I am going to need to take a deep breath before I get into this one, because every now and then, a story comes across the “Am I The Ahole” subreddit that makes me want to throw my entire computer into the sea. This is a story about a mom who, when faced with an impossible choice, managed to make the worst one humanly possible.
Our narrator is a 55-year-old woman. She’s been married to her new husband, a 63-year-old man, for four years. Her 23-year-old daughter, from a previous marriage, has been living with them while she finishes school and gets a job.
But let’s add some… context. The mom admits her relationship with her daughter is “complicated.” The daughter has been diagnosed with Dissociative Identity Disorder and has “a lot of trauma.” And where did that trauma come from? Oh, just from watching her mom’s first horrible marriage go down in flames, and from being severely bullied in school.
And what did the mom do about that bullying? Well, her hands were “tied,” you see, because she holds the baffling view that “all children are innocents.” So, when her daughter was being tormented, mom refused to intervene because that would be “an adult harassing a child.” When her depressed daughter was being called “trash” for hygiene issues, part of mom’s response was to… tell her to take a shower. This is the level of maternal support we are working with.
So, this mom, with this stellar track record, thought that having her traumatized daughter move in with her and the new husband would “heal some childhood wounds” and “model a healthy relationship.” The irony is so thick I am choking on it.

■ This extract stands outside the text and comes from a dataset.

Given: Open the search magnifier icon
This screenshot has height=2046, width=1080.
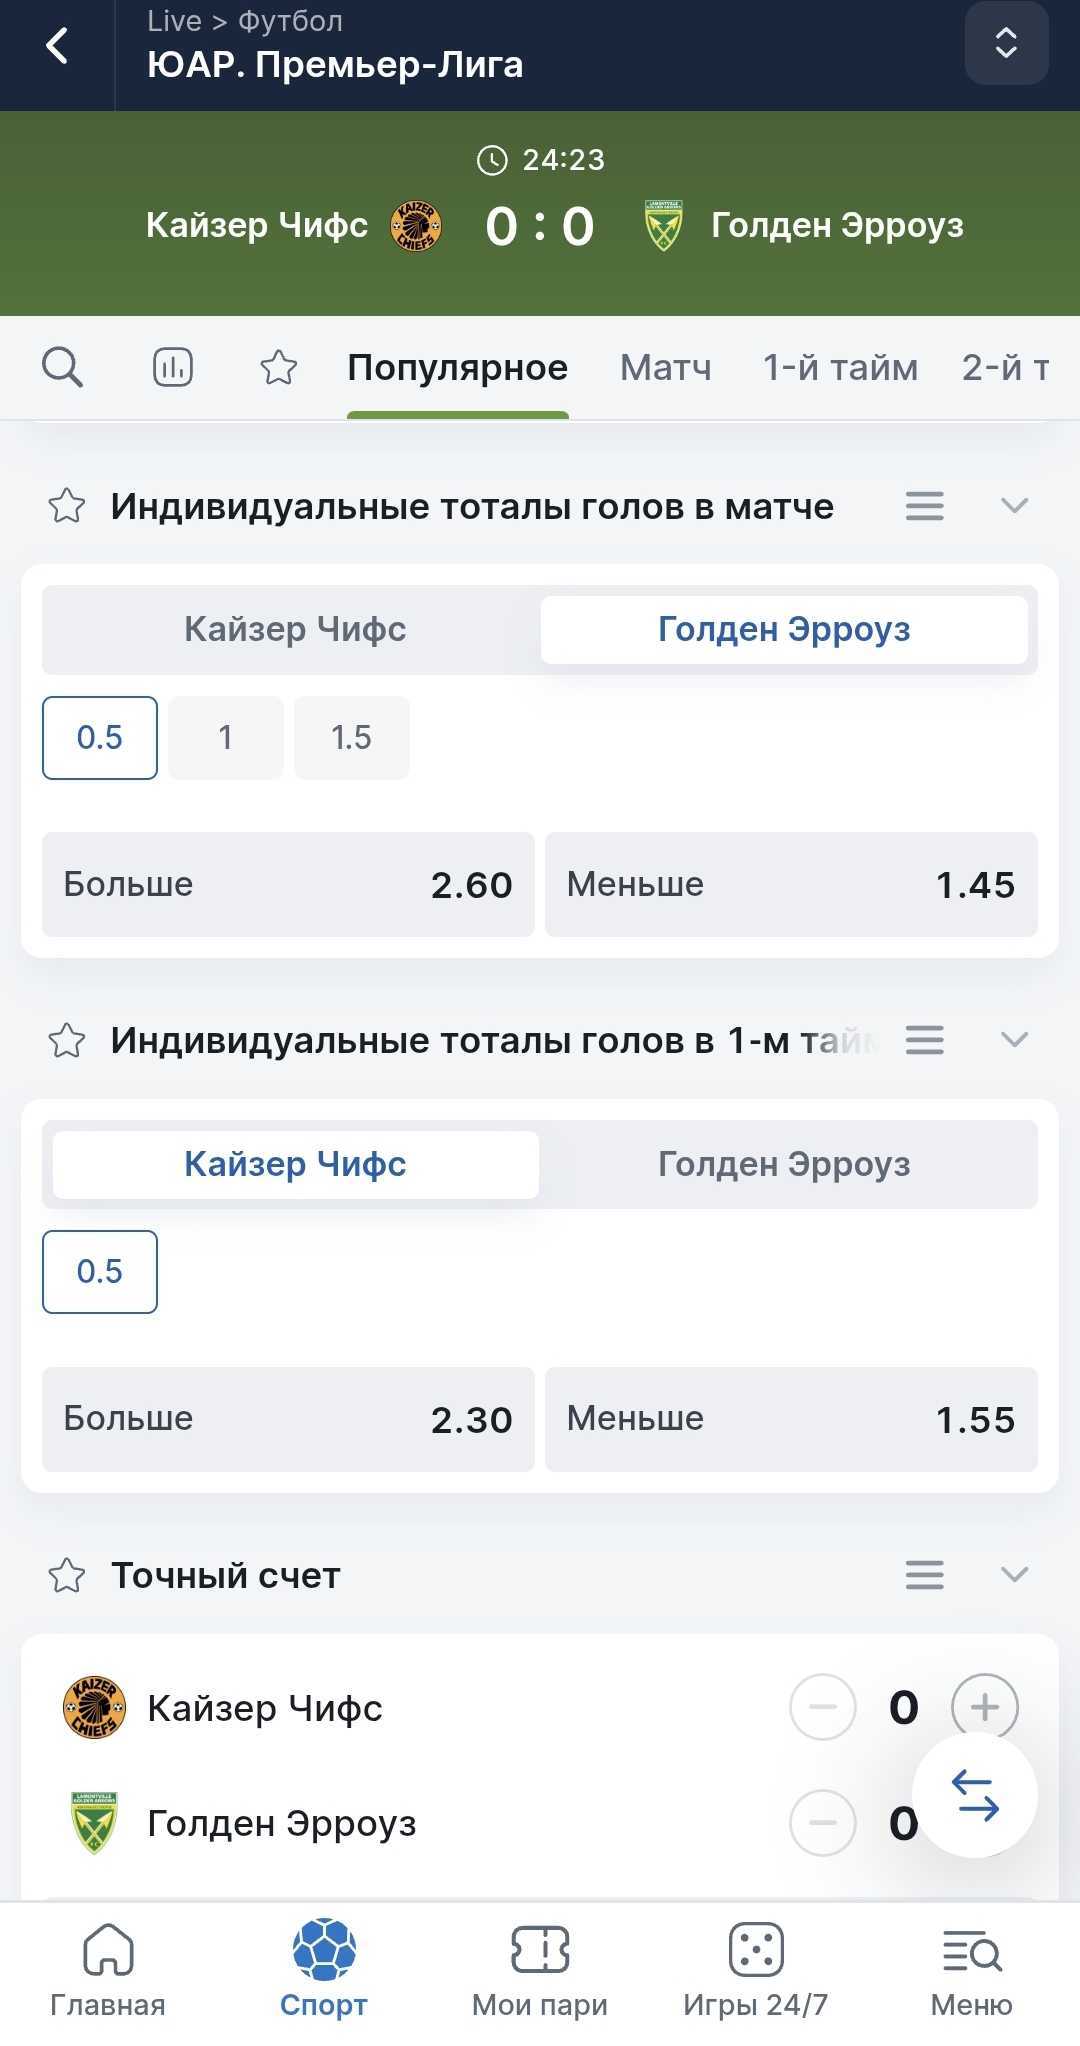Looking at the screenshot, I should pos(62,367).

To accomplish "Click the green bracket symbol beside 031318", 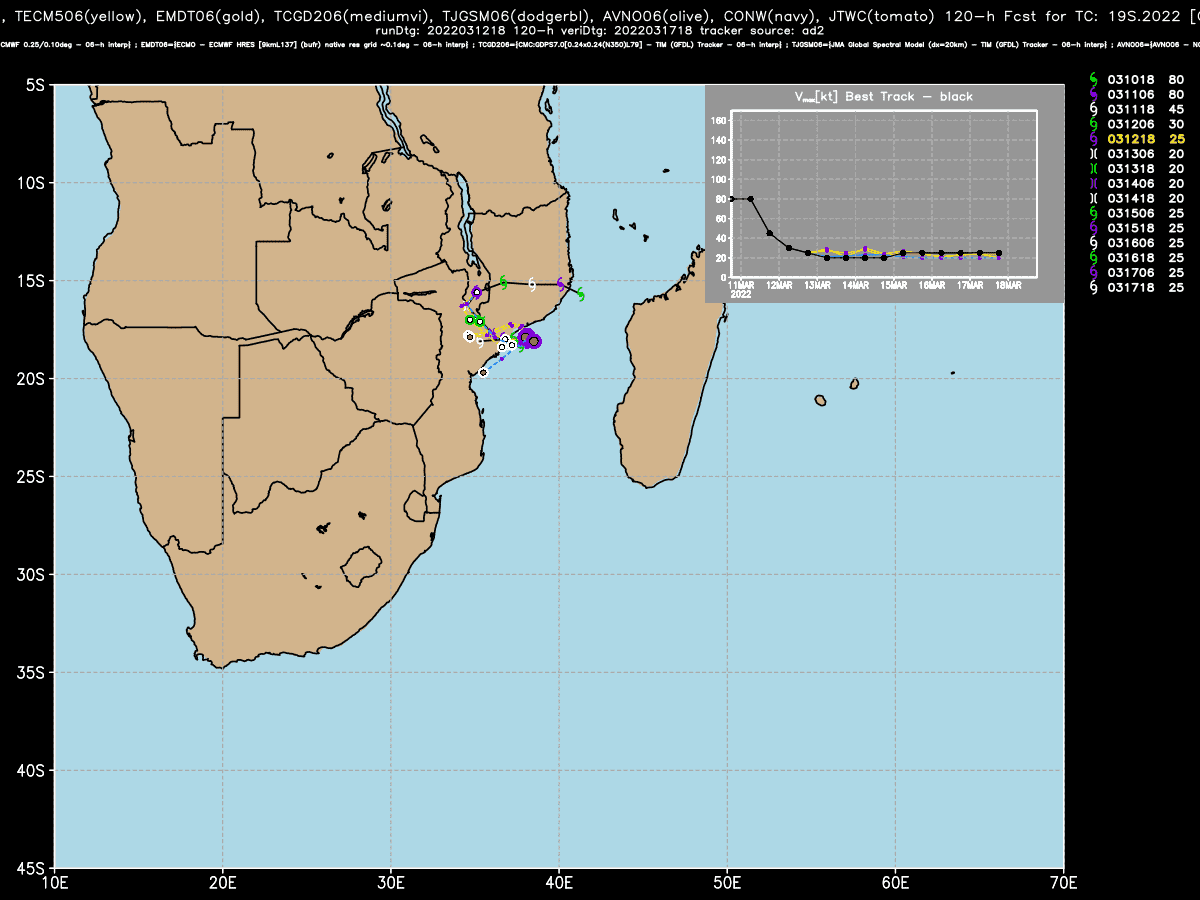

The “healthy modeling” immediately hit a snag. The daughter, an introvert, would get annoyed when the stepdad would interrupt her alone time. But then, a much more sinister issue popped up. The daughter complained that her stepdad’s “eyes lingered for too long.” And every woman on this planet just got a full-body shiver, because we know exactly what that means.
The daughter got angry. There was shouting. And finally, the husband admitted the horrifying truth. He told his wife that he is attracted to her 23-year-old daughter. He called her “walking temptation.”

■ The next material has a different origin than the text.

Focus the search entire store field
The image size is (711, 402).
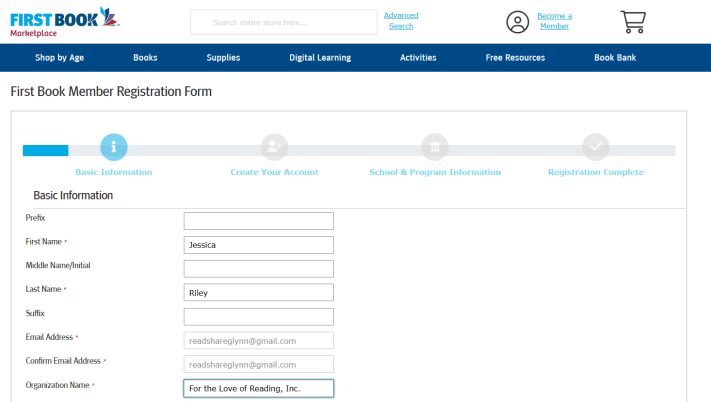(282, 22)
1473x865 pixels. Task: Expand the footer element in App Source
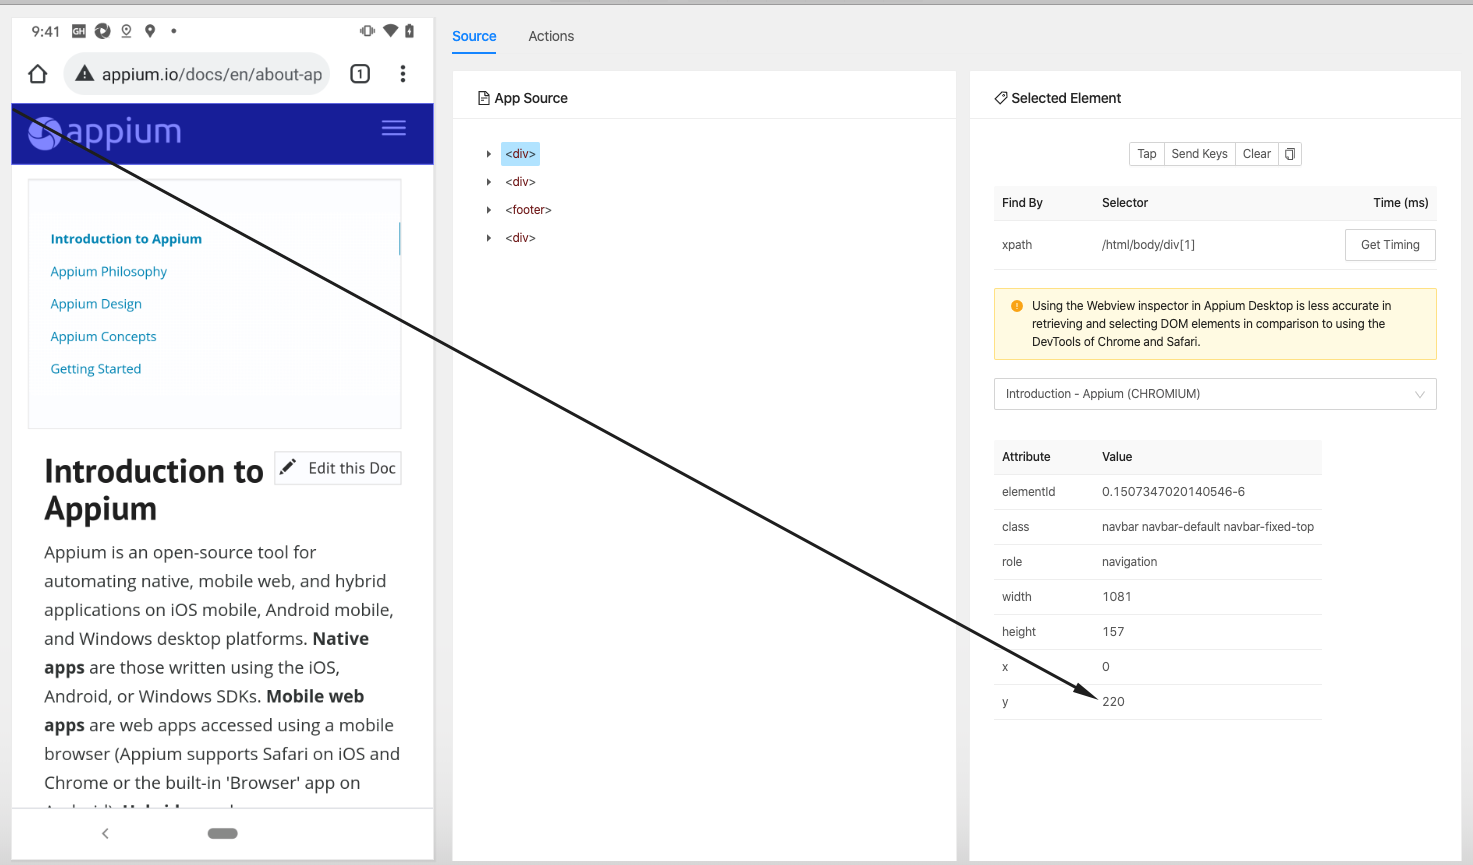coord(490,209)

And as if that wasn’t stomach-turning enough, he then weaponized his own creepiness. He told his wife that this is why he’s been avoiding s*x with her. He didn’t just confess; he found a way to blame his stepdaughter for his own predatory thoughts and his marital problems. This is a master-class in disgusting, manipulative behavior.
So, our mom is upset. She “doesn’t blame” her daughter, which is the bare minimum, but thank you for your service. But the situation is “unbearable.” She needs to “collect her thoughts.” So, does she kick out the 63-year-old predator who just confessed to lusting after her child? Does she pack a bag for the man who called her daughter “walking temptation”?
Of course not. She kicks out the daughter. She kicks out the 23-year-old victim. The one with a diagnosed mental health disorder. The one with trauma from her. The one she invited into her home to “heal.” She gave her daughter money for an extended-stay hotel and told her to go find “emergency financial and housing resources” at her college.
And her justification? This is the part that will make you truly rage. She says, “I just need time to process the situation and don’t want to leave my house to stay with my daughter when I have a marriage to figure out whether or not to save.”
So, AITA? Yes. Yes, you are the ahole. You are the villain of all villains, and your ex is right to be dragging you on social media. You didn’t just fail your daughter; you repeated your entire life’s pattern of throwing her under the bus to prioritize a man. You didn’t just fail to protect her from the bullies at school; you failed to protect her from the predator in your own home.
This isn’t a marriage to “figure out.” This is a five-alarm fire you need to run from. You didn’t just ask your daughter to leave; you showed her, once and for all, that her safety and her trauma are less important than your desire to stay in your house and maybe salvage a relationship with the man who is fantasizing about her. You are so far in the wrong, it’s horrifying.
You aren’t a mother. When he said what he said, you should have immediately left with your daughter. You disgust me. My instinct would be violence against him.